▶ **EXTRACT PROVIDED**
Dr Vivek Gupta

Postdoctoral Associate
University Positions
Postdoctoral Associate in Islamic Art at the HRH Prince Alwaleed Bin Talal Centre of Islamic Studies, teaching in History of Art and the Faculty of Asian and Middle Eastern Studies
Specialising in
Islamic Art
South Asian Art

Vivek Gupta is Postdoctoral Associate in Islamic Art at the Centre of Islamic Studies. His primary area of expertise is in Indo-Islamic manuscripts of all periods. He is the curator of Shahzia Sikander: Unbound at the West Court Gallery, Jesus College (16 Oct 2021-18 Feb 2022).

Academic interests

Vivek Gupta’s academic interests include: 

  • Islamic and South Asian Art and Architecture (ca. 1200—present)
  • Cultures of the Indian Ocean
  • Global Art Histories of the Medieval and Early Modern World
  • Modern and Contemporary Art of the Middle East and South Asia
  • Art of the Book
  • Transculturation
  • Vernacular Literature and Art
  • Histories of Affect and Experience
  • Intersections between Art and Science
  • The ‘Ludic’ arts or Arts of Play.

Degrees obtained

  • PhD, SOAS University of London.
  • MPhil, Columbia University.
  • MA, Columbia University.
  • BA, Washington University in St. Louis.

Awards and prizes

  • Bagri Foundation Grant for Shahzia Sikander: Unbound, 2021.
  • Kamran Djam Scholarship for Iranian Studies, 2017-20.
  • Saraswati Dalmia Scholarship for Indian Art, 2017-20.
  • Santander Mobility Award for Fieldwork, 2019.
  • Historians of Islamic Art Association Travel Grant, 2017.
  • Social Science Research Council Dissertation Development Fellowship, 2015.
  • Smithsonian Institution Fellowship in the History of Art, 2014.
  • Columbia University Diversity Fellowship, 2013.
  • Kathryn Davis Fellowship for Graduate Arabic Studies, 2011.
  • American Institute of Indian Studies Fellowship for Urdu and Persian Studies, 2010-11.
  • U.S. State Department Critical Language Scholarship for Urdu Studies, 2009.

Biography

Vivek Gupta is an art historian of the Islamic, South Asian, and Indian Ocean worlds. His first monograph will be based on his PhD, Wonder Reoriented: Manuscripts and Experience in Islamicate Societies of South Asia (ca. 1450–1600), at SOAS University of London, History of Art (2020). His thesis offered the first full-length study of how the Islamicate cosmography transformed in South Asia through an analysis of roughly fifty illustrated manuscripts.

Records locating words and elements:

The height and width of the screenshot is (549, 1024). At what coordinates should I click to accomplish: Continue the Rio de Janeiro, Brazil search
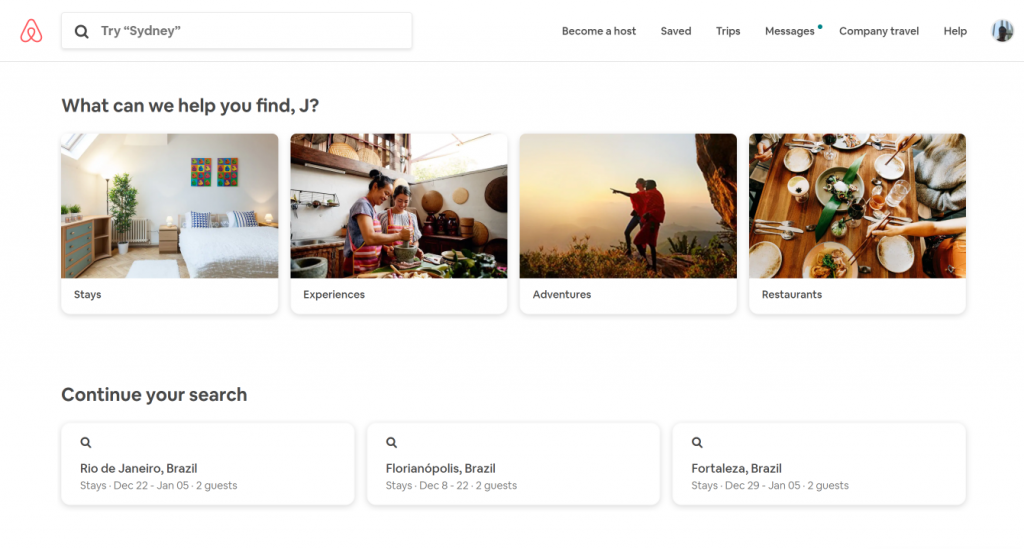coord(207,468)
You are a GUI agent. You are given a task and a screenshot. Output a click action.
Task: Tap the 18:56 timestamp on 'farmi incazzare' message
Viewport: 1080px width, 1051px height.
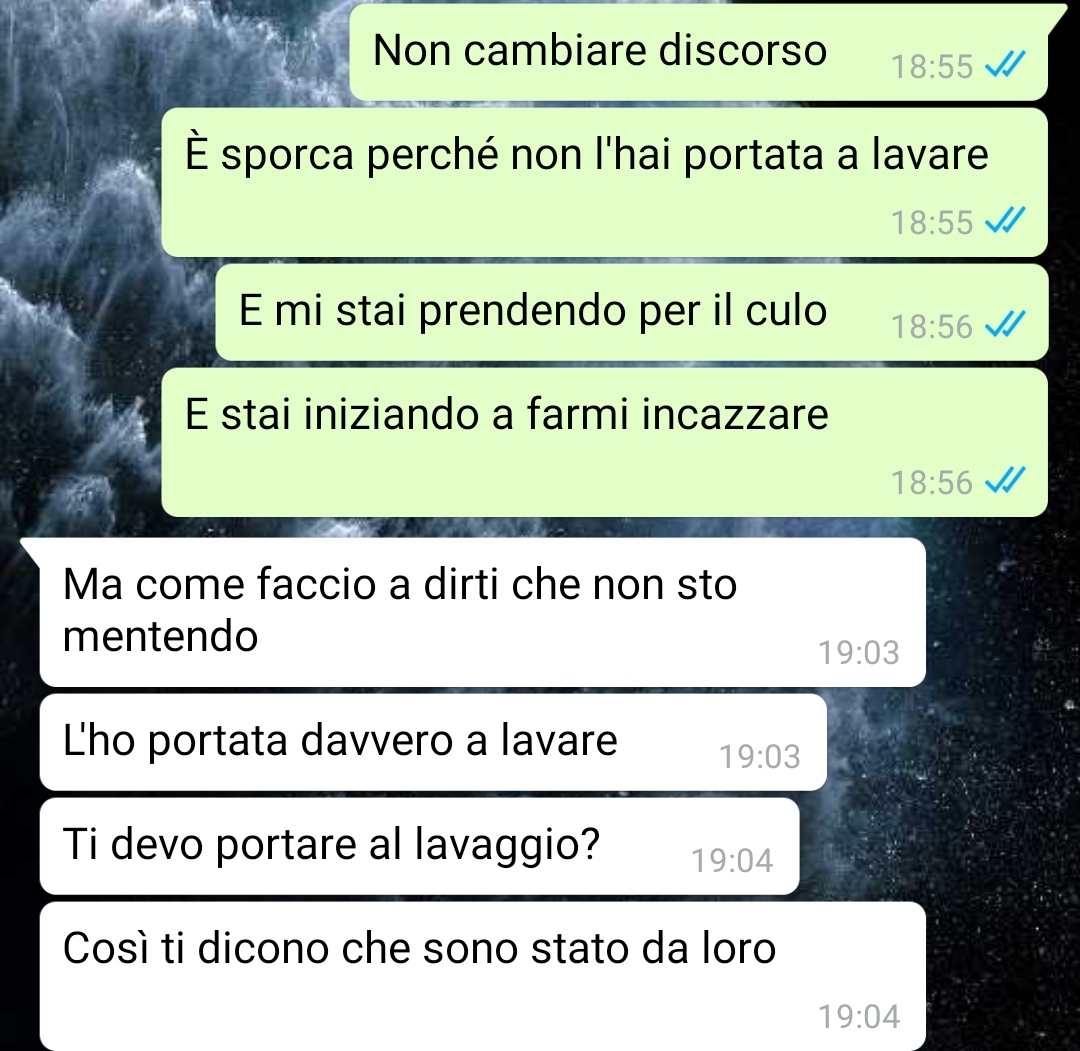(931, 482)

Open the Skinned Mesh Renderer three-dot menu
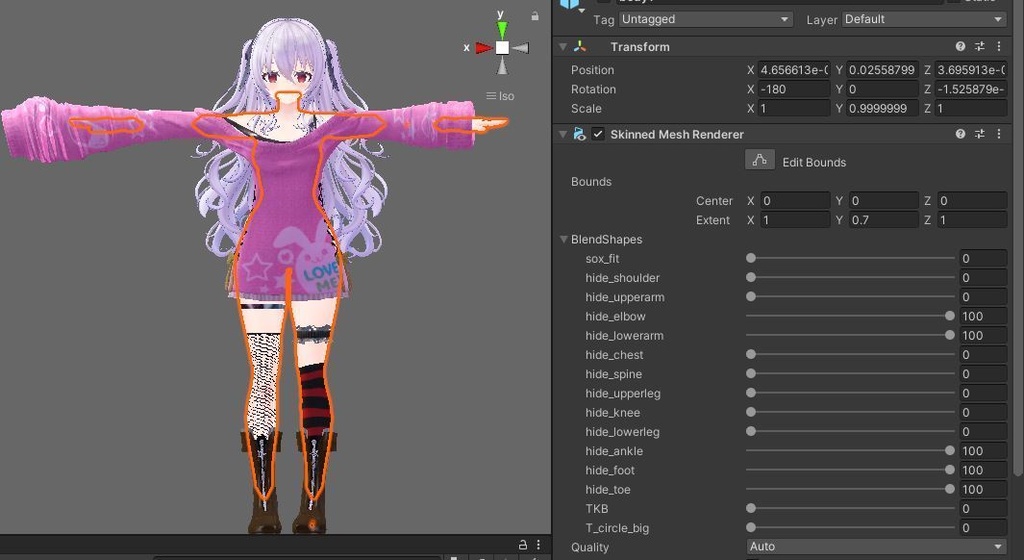[x=999, y=134]

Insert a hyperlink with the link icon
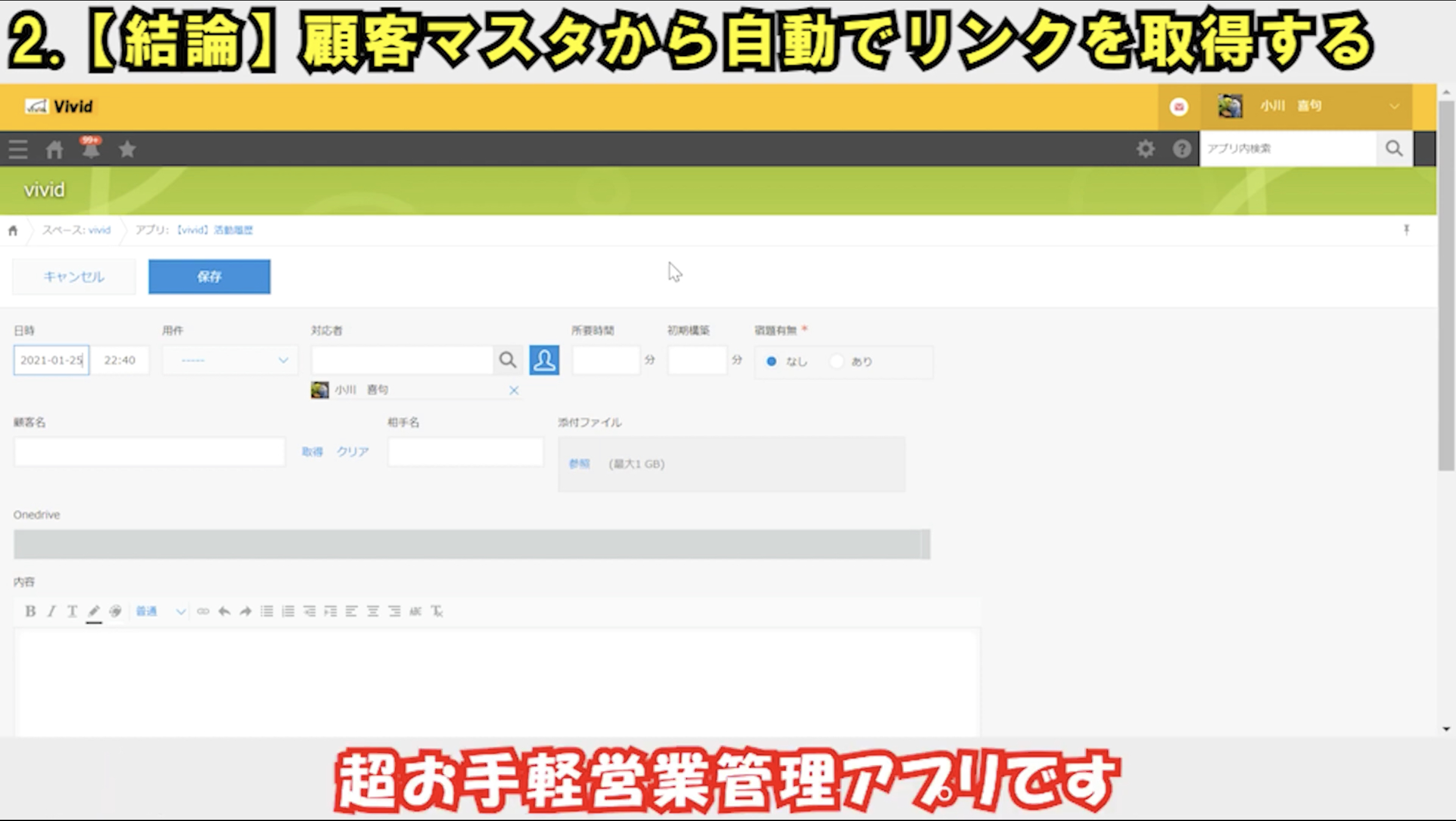[x=203, y=611]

▶ **EXERCISE REQUIREMENTS**
1) In two sentences, what does the Vivek Gupta profile say about him?
2) Answer these questions from the Vivek Gupta profile:
(a) Where did he earn his BA?
(b) Which award did he receive in 2019?
(c) At which gallery is the exhibition he curated?
3) Do these statements agree with the Vivek Gupta profile?
(a) He earned both an MPhil and an MA from Columbia University.
(b) His thesis analyzed around one hundred illustrated manuscripts.
(c) The arts of play are among his academic interests.

▶ **ANSWERS**
1) Vivek Gupta is Postdoctoral Associate in Islamic Art at the Centre of Islamic Studies and an art historian of the Islamic, South Asian, and Indian Ocean worlds whose primary expertise is Indo-Islamic manuscripts of all periods. His SOAS PhD thesis, Wonder Reoriented, will be the basis of his first monograph and offered the first full-length study of how the Islamicate cosmography transformed in South Asia through an analysis of roughly fifty illustrated manuscripts.

2)
(a) Washington University in St. Louis
(b) The Santander Mobility Award for Fieldwork
(c) The West Court Gallery, Jesus College

3)
(a) Yes: "MPhil, Columbia University." and "MA, Columbia University."
(b) No: "through an analysis of roughly fifty illustrated manuscripts"
(c) Yes: "The ‘Ludic’ arts or Arts of Play."